Cuando el exceso de trabajo oculta trastornos emocionales

La dedicación incesante al trabajo, esa frase de "no puedo, estoy ocupada" que se repite constantemente, sumergida día y noche en el portátil y el smartphone, sin tiempo para sí misma, relegando todo lo demás en favor de lo profesional, podría ser una señal de alerta. A menudo, lo que se percibe como "trabajo duro" es, en realidad, una fachada que esconde un trastorno del estado de ánimo subyacente.

Los trastornos del estado de ánimo son alteraciones emocionales que persisten en el tiempo y afectan significativamente la vida cotidiana. No se trata de una tristeza pasajera, sino de un malestar que puede durar semanas o meses, impidiendo una interacción saludable con el entorno y con uno mismo. Estos se clasifican principalmente en depresivos y bipolares. Los trastornos depresivos incluyen la depresión mayor, caracterizada por tristeza profunda, falta de motivación, alteraciones del sueño y apetito, y pensamientos negativos recurrentes. La distimia, por otro lado, presenta síntomas más leves pero duraderos, a menudo pasando desapercibida. Los trastornos bipolares, en cambio, se manifiestan con cambios drásticos de humor, alternando entre episodios depresivos y fases de manía o hipomanía, donde la persona experimenta una energía desbordante, habla rápidamente y toma decisiones impulsivas. Es crucial reconocer estas señales: cambios de humor prolongados, irritabilidad sin causa aparente, fatiga constante, pérdida de interés en actividades placenteras y la necesidad compulsiva de mantenerse ocupado como forma de evasión.

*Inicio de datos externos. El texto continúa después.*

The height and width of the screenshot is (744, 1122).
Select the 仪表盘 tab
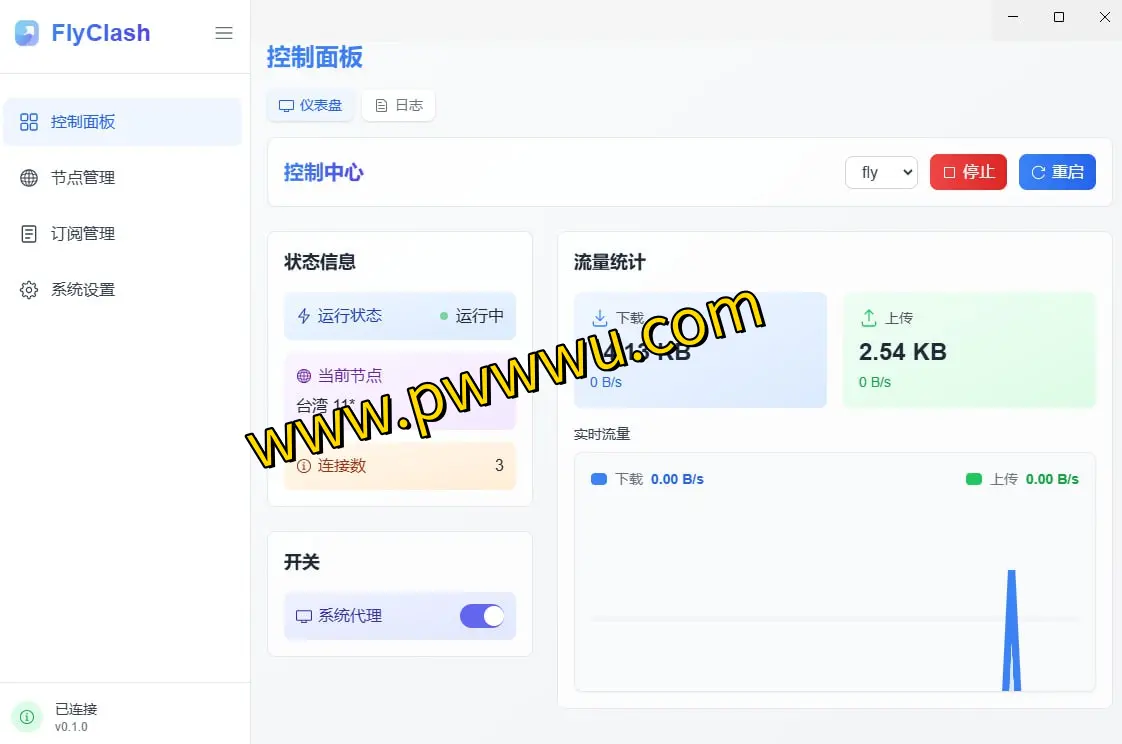(x=310, y=105)
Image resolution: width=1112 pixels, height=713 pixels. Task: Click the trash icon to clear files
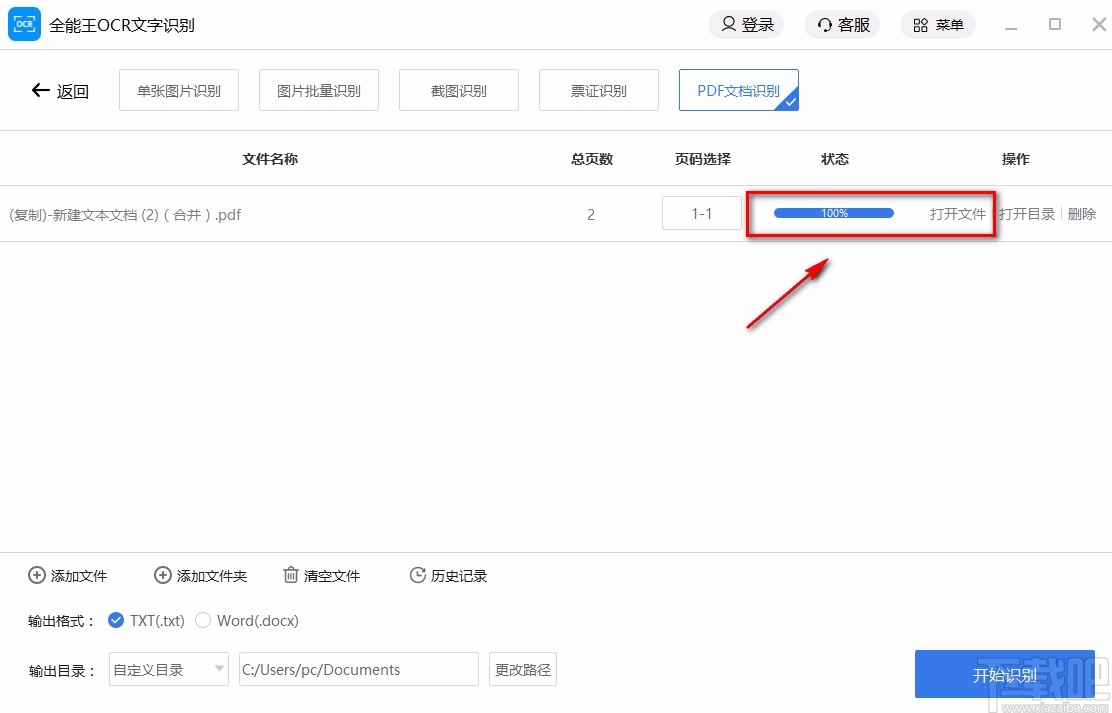pos(290,575)
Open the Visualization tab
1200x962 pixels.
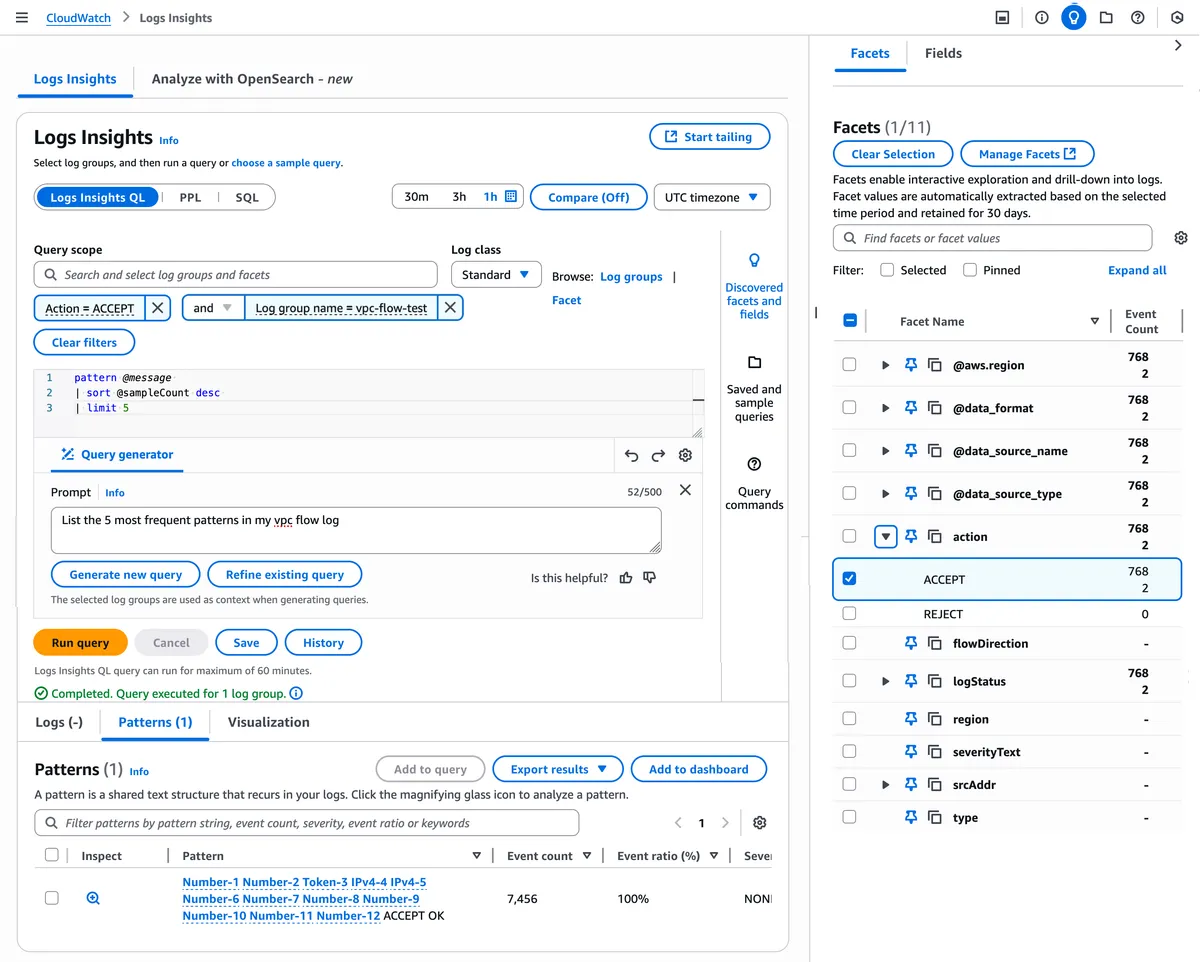pos(268,721)
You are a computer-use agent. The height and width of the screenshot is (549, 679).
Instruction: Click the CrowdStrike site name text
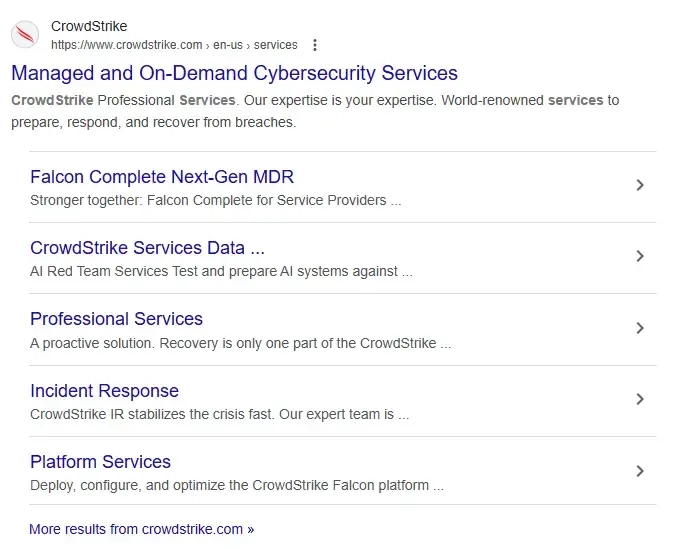pyautogui.click(x=89, y=26)
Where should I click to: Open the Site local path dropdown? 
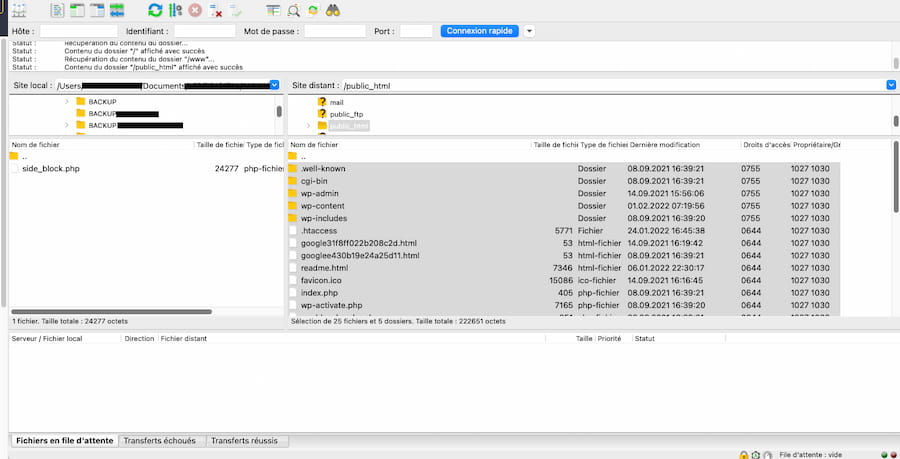click(x=274, y=85)
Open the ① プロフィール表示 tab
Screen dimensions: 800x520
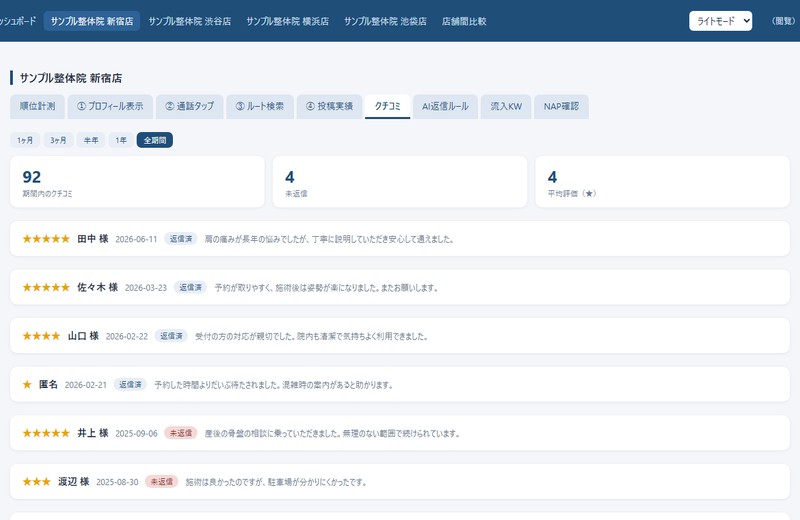pyautogui.click(x=110, y=106)
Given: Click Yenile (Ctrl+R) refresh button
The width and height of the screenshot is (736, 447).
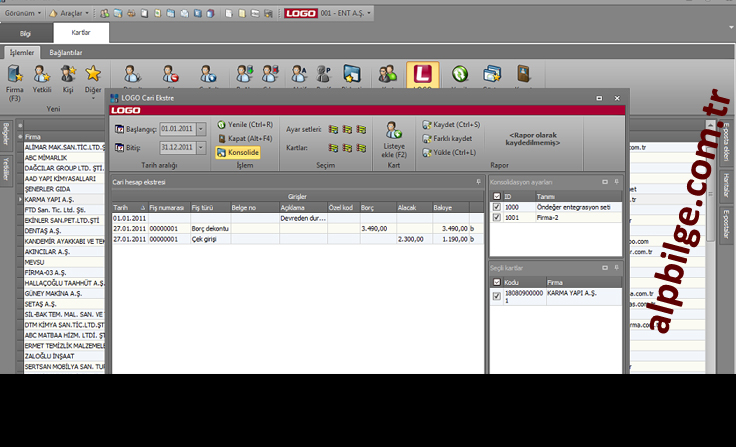Looking at the screenshot, I should coord(244,124).
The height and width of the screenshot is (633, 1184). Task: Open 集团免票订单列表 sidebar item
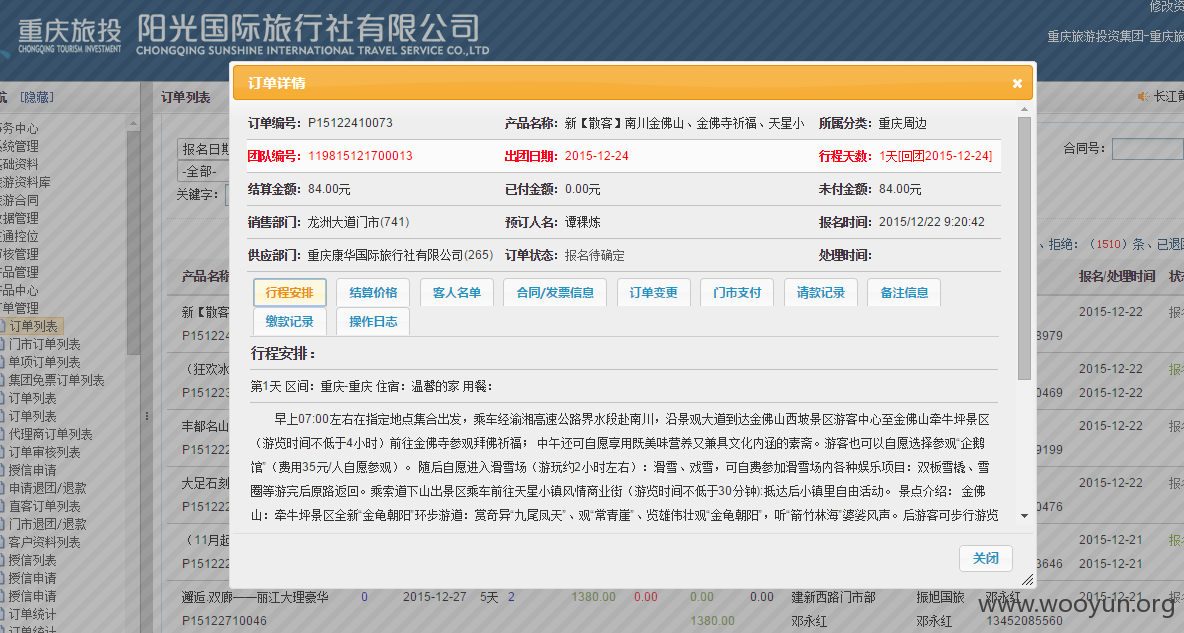click(x=56, y=380)
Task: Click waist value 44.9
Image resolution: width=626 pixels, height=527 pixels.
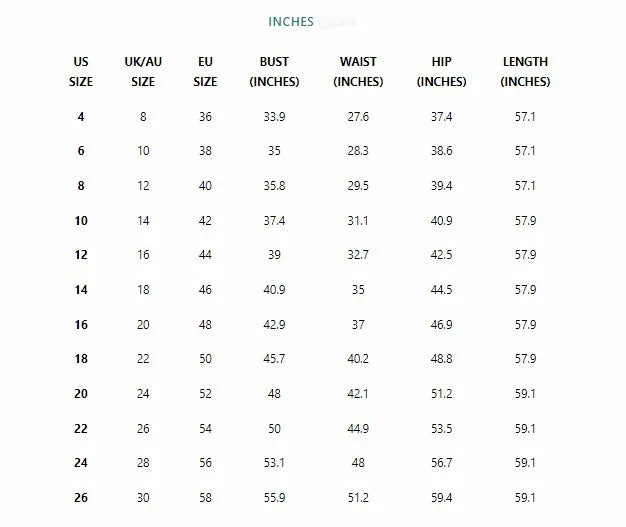Action: point(358,429)
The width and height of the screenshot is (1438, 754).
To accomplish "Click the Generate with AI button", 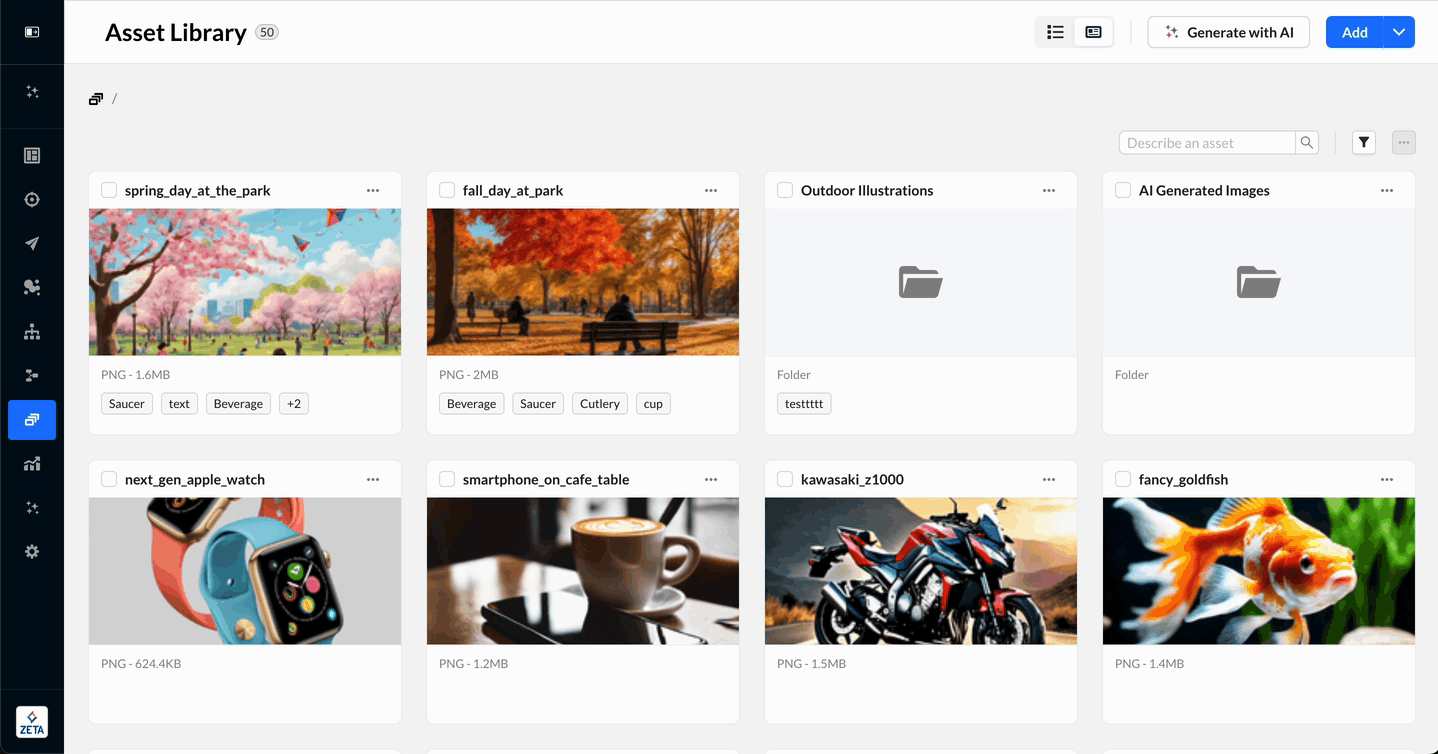I will [x=1228, y=31].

Trabajar excesivamente, lejos de ser siempre una virtud, puede ser un mecanismo de defensa contra el malestar emocional. Algunas personas utilizan la rutina laboral como un escudo, evitando enfrentar sus sentimientos y pensamientos más profundos. Esta conducta es particularmente común en quienes padecen trastornos depresivos. La actividad constante ofrece una sensación de control y utilidad, engañando al cerebro con la idea de que todo está bien. Sin embargo, este agotamiento prolongado lleva inevitablemente al estrés, la ansiedad y, eventualmente, a la manifestación de síntomas depresivos más intensos. No todas las personas trabajadoras tienen un trastorno, pero es vital discernir cuándo el trabajo se convierte en una excusa para no sentir, ya que este ciclo puede agravar cualquier desequilibrio emocional preexistente. Las consecuencias del exceso de trabajo no se limitan al cansancio físico; afectan la concentración, el bienestar emocional y pueden desencadenar el síndrome de burnout, ansiedad o depresiones severas. Además, el aislamiento es frecuente, ya que se descuidan las relaciones personales y el ocio, viviendo en un modo automático enfocado únicamente en las tareas pendientes. Para evitar esta trampa emocional, es fundamental reflexionar sobre los motivos detrás de la dedicación excesiva al trabajo, agendar pausas y momentos de ocio con la misma seriedad que las reuniones laborales, y buscar apoyo en amigos o profesionales de la salud mental cuando el ciclo se vuelve incontrolable. El trabajo puede ser una fuente de sentido, pero nunca debe ser la única preocupación que consume toda la energía y los pensamientos.

Es esencial recordar que el verdadero crecimiento personal y el bienestar emocional se encuentran en el equilibrio. Reconocer y abordar estas dinámicas no solo nos permite cuidar nuestra salud mental, sino también construir una vida más plena y auténtica, donde el trabajo sea una parte enriquecedora y no una vía de escape.